Créé le 29.07.09 à 20h39 |
Curtis Thorpe, 13 ans, et dix-sept autres personnes ont gagné leur procès contre la municipalité de Corby, jugée responsable le 29 juillet 2009 de leurs malformations.
Curtis Thorpe, 13 ans, et dix-sept autres personnes ont gagné leur procès contre la municipalité de Corby, jugée responsable le 29 juillet 2009 de leurs malformations. /Stephen Hird/REUTERS

GRANDE-BRETAGNE – Le juge a estimé que des manquements avaient conduit à la contamination des zones publiques par des polluants provenant de sites industriels géré par la ville de Corby…

Une municipalité anglaise a été jugée responsable ce mercredi des malformations physiques présentées à la naissance par une quinzaine d’enfants. En cause: le rejet dans l’atmosphère de produits toxiques lors du démantèlement d’un site industriel. Dans une longue décision, le juge de la Haute cour de Londres, Robert Akenhead, a constaté un nombre «statistiquement important» de naissances avec des malformations entre 1989 et 1999.

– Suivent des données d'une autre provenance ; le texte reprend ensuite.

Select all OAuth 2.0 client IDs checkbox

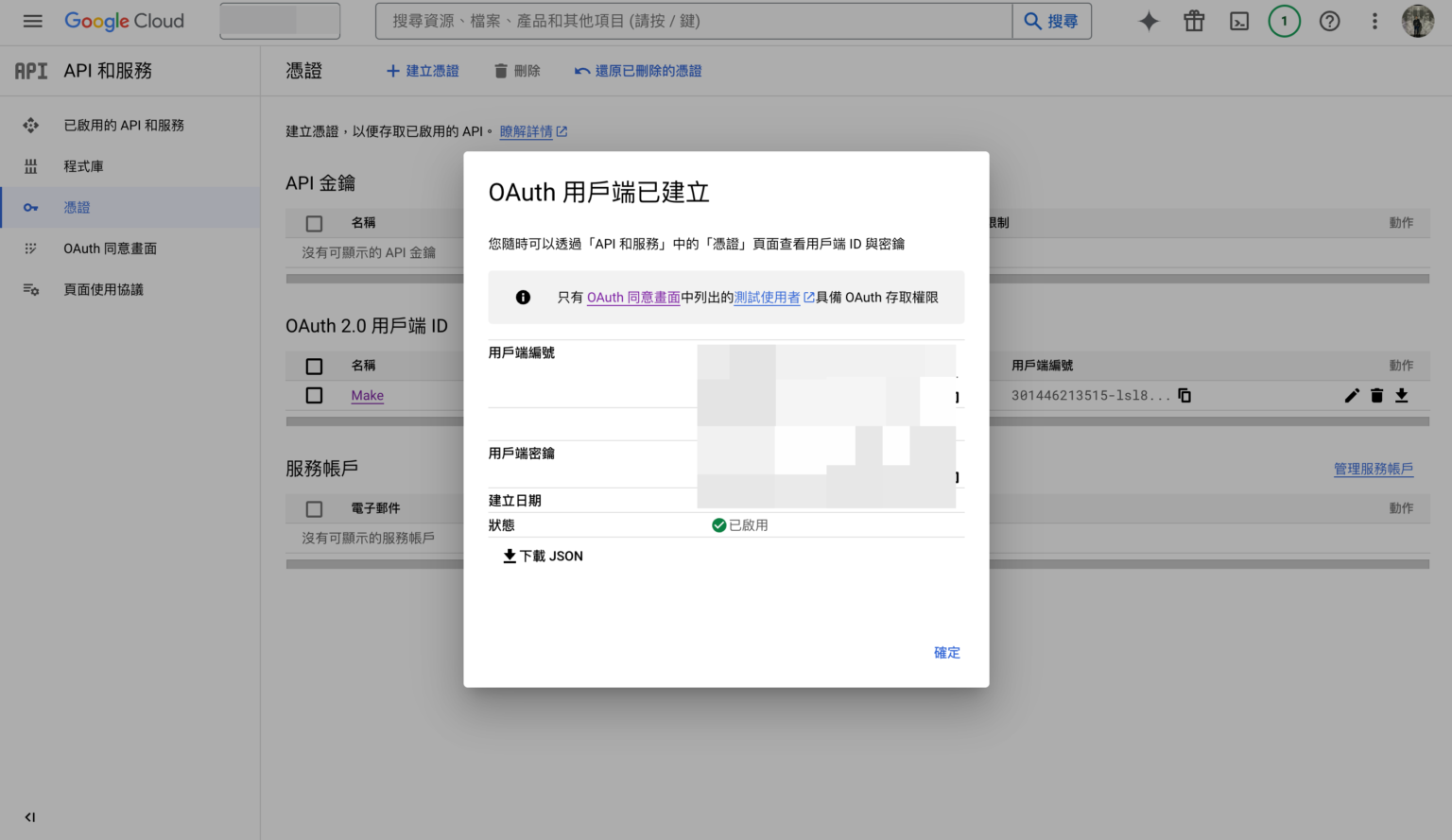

Selon lui, entre le début des années 1980 et 1997, les sites de la municipalité industrielle de Corby, dans le centre de l’Angleterre, contenaient des types de produits polluants susceptibles d’entraîner les malformations de naissance aux mains et aux pieds.

«Importante dispersion de boues et de poussières contaminées»

«Le conseil municipal de Corby est responsable de nuisances publiques, de négligence et de manquement à son devoir légal», a estimé le juge, relevant une «longue période entre 1983 et août 1997» durant laquelle celui-ci a été «extrêmement négligent dans le contrôle et la gestion des sites».

Selon le juge, ces défaillances ont entraîné une «importante dispersion de boues et de poussières contaminées dans les zones publiques de Corby, dans et au-dessus des logements, avec comme résultat que les polluants peuvent réellement avoir causé les malformations de naissance à l’origine des recours».

«Le lien a été établi et la preuve apportée»

La municipalité avait toujours nié toute négligence pendant les travaux menés jusqu’en 1999, affirmant qu’il n’y avait pas de lien entre le transport des déchets dans une autre partie du site et les difformités de naissance. «Aujourd’hui, le lien a été établi et la preuve apportée», a déclaré Des Collins, l’un des avocats des plaignants, appelant la mairie à dédommager les jeunes gens.

Un groupe de dix-huit jeunes gens, âgés de 9 à 21 ans, avaient déposé un recours contre les autorités de Corby, affirmant que leurs malformations physiques étaient dues à l’exposition des mères à une «soupe atmosphérique de produits toxiques». La décision rendue n’inclut pas les deux plus jeunes plaignants, a précisé le juge. Le directeur général du conseil municipal, lui, ne prendra sa décision sur la suite à donner à l’affaire qu’après une lecture «très attentive» du jugement.